Take JPMorgan’s COiN system that reviews commercial credit agreements. The hard part is reading long, messy legal documents and pulling out key terms. That's work AI handles well. By contrast, routing invoices over or under a certain dollar amount is just rule-based logic. That's normal software, not an AI-first product.

How do I know if my problem actually needs AI or if traditional software would work better?

Look at the type of work involved.

If the task follows clear rules, traditional software is usually better than forcing generative AI into the workflow. If the task involves messy documents, loose language, judgment calls, or pattern recognition, AI may help.

For example, routing invoices above $5,000 to finance doesn't need AI. But reviewing shipping documents, insurance forms, and vendor emails to understand what happened in a logistics claim is much harder to code with rules. That's closer to the type of work companies like Loadsure use AI to handle.

How much does it cost to build and operate an AI-first product?

Cost depends on the stage of the project and how complex the product is.

At Aloa, AI consulting starts around $3K. A proof of concept often ranges from $20K to $30K. Production-ready builds typically land between $50K and $150K, while enterprise-scale systems can reach $150K to $300K or more.

Operating cost is separate. Every time a user sends a prompt, uploads a document, or triggers a workflow, the system may call the model multiple times. For a document-heavy tool like a legal contract assistant or claims review system, that can add up quickly at scale.

What's the difference between a proof of concept and a production AI product?

A proof of concept answers one question: can this idea work?

A production product has to work every day with real users, real data, and real edge cases. That means permissions, monitoring, logging, security controls, and reliable fallbacks when the model fails.

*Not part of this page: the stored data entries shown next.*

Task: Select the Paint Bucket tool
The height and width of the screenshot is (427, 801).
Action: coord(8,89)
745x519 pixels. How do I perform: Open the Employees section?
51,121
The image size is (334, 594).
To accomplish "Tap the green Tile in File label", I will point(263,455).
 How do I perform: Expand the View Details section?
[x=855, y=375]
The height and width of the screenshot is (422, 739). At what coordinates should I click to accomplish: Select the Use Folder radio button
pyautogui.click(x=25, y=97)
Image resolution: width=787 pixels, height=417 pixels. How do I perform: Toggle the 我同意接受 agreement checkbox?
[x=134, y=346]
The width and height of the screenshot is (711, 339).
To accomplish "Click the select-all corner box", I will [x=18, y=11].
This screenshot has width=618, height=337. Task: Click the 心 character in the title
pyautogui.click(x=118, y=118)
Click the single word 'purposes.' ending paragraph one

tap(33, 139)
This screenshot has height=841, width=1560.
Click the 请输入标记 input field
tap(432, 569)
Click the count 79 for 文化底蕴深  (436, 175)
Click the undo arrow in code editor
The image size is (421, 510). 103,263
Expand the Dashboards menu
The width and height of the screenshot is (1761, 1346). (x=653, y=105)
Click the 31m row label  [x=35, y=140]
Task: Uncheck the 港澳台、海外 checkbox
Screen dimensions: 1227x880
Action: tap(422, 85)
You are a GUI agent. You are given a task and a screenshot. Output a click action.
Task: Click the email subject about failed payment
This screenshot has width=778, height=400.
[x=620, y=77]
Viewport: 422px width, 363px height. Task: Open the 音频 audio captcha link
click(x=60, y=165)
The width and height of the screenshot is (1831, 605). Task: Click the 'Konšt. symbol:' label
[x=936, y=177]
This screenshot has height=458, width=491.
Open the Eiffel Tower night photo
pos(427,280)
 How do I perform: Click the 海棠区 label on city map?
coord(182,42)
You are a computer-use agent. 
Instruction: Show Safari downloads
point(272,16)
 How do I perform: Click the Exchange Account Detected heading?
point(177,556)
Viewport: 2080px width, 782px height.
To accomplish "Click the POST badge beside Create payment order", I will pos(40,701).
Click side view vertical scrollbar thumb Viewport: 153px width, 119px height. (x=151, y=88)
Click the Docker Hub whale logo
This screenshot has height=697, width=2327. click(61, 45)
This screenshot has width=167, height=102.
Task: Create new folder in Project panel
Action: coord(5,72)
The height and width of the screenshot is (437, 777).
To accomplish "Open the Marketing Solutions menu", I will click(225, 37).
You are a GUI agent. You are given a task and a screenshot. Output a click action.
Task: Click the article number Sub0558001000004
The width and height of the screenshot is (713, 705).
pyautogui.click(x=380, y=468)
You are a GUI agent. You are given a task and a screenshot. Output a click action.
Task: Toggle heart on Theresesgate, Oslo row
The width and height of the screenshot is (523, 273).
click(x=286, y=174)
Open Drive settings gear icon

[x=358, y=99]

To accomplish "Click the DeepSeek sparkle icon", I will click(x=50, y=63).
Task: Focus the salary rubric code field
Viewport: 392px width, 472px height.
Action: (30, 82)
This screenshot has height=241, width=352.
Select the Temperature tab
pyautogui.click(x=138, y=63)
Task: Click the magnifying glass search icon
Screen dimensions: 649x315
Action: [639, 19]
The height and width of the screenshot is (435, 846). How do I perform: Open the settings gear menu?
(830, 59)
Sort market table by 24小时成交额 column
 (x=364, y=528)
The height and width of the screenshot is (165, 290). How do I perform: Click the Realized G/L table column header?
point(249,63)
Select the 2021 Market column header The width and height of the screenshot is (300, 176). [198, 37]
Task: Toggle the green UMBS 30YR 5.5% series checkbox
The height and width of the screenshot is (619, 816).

A chatbot demo may summarize one contract well. A production legal tool needs to handle thousands of contracts and still deliver consistent results.

How do I validate an AI product idea before investing in full development?

Start with one narrow use case and test it with the same inputs your users already deal with.

If you're building for a hospital network like HCA Healthcare, test with real intake forms and patient messages. If you're building for a logistics workflow like C.H. Robinson, test with messy vendor emails and shipment documents.

This is where Aloa’s AI consulting can help. Our team works through use case selection, data readiness, architecture decisions, implementation planning, and AI governance before a full build begins. That helps companies avoid spending months developing something that was never the right AI problem to solve.